**Problem to work on**.
Every line of the material below must be repeated exactly.

[Opening Information shown section]

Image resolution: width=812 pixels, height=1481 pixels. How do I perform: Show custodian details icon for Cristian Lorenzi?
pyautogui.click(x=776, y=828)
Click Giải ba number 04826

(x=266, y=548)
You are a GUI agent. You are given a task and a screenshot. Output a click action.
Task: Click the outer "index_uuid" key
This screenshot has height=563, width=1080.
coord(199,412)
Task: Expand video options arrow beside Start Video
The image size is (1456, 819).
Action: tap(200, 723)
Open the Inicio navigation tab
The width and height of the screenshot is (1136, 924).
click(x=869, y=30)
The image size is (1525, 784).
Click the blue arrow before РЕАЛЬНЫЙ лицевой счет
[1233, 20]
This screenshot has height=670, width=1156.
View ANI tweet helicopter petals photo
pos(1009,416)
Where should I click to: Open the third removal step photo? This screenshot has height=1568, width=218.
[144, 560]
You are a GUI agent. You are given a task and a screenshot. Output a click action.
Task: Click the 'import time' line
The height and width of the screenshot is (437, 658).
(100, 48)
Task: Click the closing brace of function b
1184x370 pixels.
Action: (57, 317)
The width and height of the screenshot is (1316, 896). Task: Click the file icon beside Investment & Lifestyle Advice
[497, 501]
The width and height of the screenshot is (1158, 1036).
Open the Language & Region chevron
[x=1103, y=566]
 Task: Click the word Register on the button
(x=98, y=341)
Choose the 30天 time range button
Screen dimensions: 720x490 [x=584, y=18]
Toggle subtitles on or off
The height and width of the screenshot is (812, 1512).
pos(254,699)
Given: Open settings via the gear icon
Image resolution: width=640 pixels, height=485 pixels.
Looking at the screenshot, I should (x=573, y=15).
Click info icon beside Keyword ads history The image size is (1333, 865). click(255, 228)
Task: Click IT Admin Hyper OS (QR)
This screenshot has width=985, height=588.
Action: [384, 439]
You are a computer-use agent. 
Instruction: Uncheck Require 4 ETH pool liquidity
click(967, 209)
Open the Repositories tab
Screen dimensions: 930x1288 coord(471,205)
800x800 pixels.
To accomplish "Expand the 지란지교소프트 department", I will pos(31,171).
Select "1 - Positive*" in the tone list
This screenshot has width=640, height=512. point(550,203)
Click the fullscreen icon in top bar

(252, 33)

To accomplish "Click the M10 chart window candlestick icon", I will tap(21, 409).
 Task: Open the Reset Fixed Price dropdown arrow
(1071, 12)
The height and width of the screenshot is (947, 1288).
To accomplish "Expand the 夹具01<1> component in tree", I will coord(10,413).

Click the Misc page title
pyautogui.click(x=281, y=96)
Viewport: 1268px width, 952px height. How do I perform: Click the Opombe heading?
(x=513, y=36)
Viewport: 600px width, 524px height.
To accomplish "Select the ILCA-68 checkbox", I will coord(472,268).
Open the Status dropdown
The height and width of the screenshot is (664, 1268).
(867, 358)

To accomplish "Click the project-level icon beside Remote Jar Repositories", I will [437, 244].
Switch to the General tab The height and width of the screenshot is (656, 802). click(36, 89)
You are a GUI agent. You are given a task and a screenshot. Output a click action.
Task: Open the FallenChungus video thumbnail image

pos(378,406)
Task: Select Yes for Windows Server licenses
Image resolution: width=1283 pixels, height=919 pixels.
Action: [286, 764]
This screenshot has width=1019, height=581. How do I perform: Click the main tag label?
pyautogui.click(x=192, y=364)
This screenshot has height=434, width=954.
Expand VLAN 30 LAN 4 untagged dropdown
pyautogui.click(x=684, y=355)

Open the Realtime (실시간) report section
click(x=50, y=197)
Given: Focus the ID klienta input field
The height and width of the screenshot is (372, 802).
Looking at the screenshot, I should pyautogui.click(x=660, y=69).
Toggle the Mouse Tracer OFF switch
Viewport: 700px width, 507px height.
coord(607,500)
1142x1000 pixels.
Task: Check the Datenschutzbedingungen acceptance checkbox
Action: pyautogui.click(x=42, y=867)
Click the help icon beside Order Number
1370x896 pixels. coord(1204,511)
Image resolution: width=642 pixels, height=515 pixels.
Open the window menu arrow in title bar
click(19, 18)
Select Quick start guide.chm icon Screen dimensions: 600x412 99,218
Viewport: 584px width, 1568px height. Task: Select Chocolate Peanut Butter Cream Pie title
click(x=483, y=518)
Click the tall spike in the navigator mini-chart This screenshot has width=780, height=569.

[Closing Information shown section]

**Solution**.
Image resolution: width=812 pixels, height=1481 pixels. How do I perform: Show custodian details icon for Cristian Lorenzi?
pyautogui.click(x=776, y=828)
Click Giải ba number 04826

(x=266, y=548)
You are a GUI agent. You are given a task and a screenshot. Output a click action.
Task: Click the outer "index_uuid" key
This screenshot has height=563, width=1080.
coord(199,412)
Task: Expand video options arrow beside Start Video
The image size is (1456, 819).
Action: tap(200, 723)
Open the Inicio navigation tab
The width and height of the screenshot is (1136, 924).
click(x=869, y=30)
The image size is (1525, 784).
Click the blue arrow before РЕАЛЬНЫЙ лицевой счет
[1233, 20]
This screenshot has height=670, width=1156.
View ANI tweet helicopter petals photo
pos(1009,416)
Where should I click to: Open the third removal step photo? This screenshot has height=1568, width=218.
[144, 560]
You are a GUI agent. You are given a task and a screenshot. Output a click action.
Task: Click the 'import time' line
The height and width of the screenshot is (437, 658).
(100, 48)
Task: Click the closing brace of function b
1184x370 pixels.
Action: (57, 317)
The width and height of the screenshot is (1316, 896). Task: Click the file icon beside Investment & Lifestyle Advice
[497, 501]
The width and height of the screenshot is (1158, 1036).
Open the Language & Region chevron
[x=1103, y=566]
 Task: Click the word Register on the button
(x=98, y=341)
Choose the 30天 time range button
Screen dimensions: 720x490 [x=584, y=18]
Toggle subtitles on or off
The height and width of the screenshot is (812, 1512).
pos(254,699)
Given: Open settings via the gear icon
Image resolution: width=640 pixels, height=485 pixels.
Looking at the screenshot, I should (x=573, y=15).
Click info icon beside Keyword ads history The image size is (1333, 865). click(255, 228)
Task: Click IT Admin Hyper OS (QR)
This screenshot has width=985, height=588.
Action: [384, 439]
You are a computer-use agent. 
Instruction: Uncheck Require 4 ETH pool liquidity
click(967, 209)
Open the Repositories tab
Screen dimensions: 930x1288 coord(471,205)
800x800 pixels.
To accomplish "Expand the 지란지교소프트 department", I will pos(31,171).
Select "1 - Positive*" in the tone list
This screenshot has width=640, height=512. point(550,203)
Click the fullscreen icon in top bar

(252, 33)

To accomplish "Click the M10 chart window candlestick icon", I will tap(21, 409).
 Task: Open the Reset Fixed Price dropdown arrow
(1071, 12)
The height and width of the screenshot is (947, 1288).
To accomplish "Expand the 夹具01<1> component in tree", I will coord(10,413).

Click the Misc page title
pyautogui.click(x=281, y=96)
Viewport: 1268px width, 952px height. How do I perform: Click the Opombe heading?
(x=513, y=36)
Viewport: 600px width, 524px height.
To accomplish "Select the ILCA-68 checkbox", I will coord(472,268).
Open the Status dropdown
The height and width of the screenshot is (664, 1268).
(867, 358)

To accomplish "Click the project-level icon beside Remote Jar Repositories", I will [437, 244].
Switch to the General tab The height and width of the screenshot is (656, 802). click(36, 89)
You are a GUI agent. You are given a task and a screenshot. Output a click action.
Task: Open the FallenChungus video thumbnail image

pos(378,406)
Task: Select Yes for Windows Server licenses
Image resolution: width=1283 pixels, height=919 pixels.
Action: [286, 764]
This screenshot has width=1019, height=581. How do I perform: Click the main tag label?
pyautogui.click(x=192, y=364)
This screenshot has height=434, width=954.
Expand VLAN 30 LAN 4 untagged dropdown
pyautogui.click(x=684, y=355)

Open the Realtime (실시간) report section
click(x=50, y=197)
Given: Focus the ID klienta input field
The height and width of the screenshot is (372, 802).
Looking at the screenshot, I should pyautogui.click(x=660, y=69).
Toggle the Mouse Tracer OFF switch
Viewport: 700px width, 507px height.
coord(607,500)
1142x1000 pixels.
Task: Check the Datenschutzbedingungen acceptance checkbox
Action: pyautogui.click(x=42, y=867)
Click the help icon beside Order Number
1370x896 pixels. coord(1204,511)
Image resolution: width=642 pixels, height=515 pixels.
Open the window menu arrow in title bar
click(19, 18)
Select Quick start guide.chm icon Screen dimensions: 600x412 99,218
Viewport: 584px width, 1568px height. Task: Select Chocolate Peanut Butter Cream Pie title
click(x=483, y=518)
Click the tall spike in the navigator mini-chart This screenshot has width=780, height=569.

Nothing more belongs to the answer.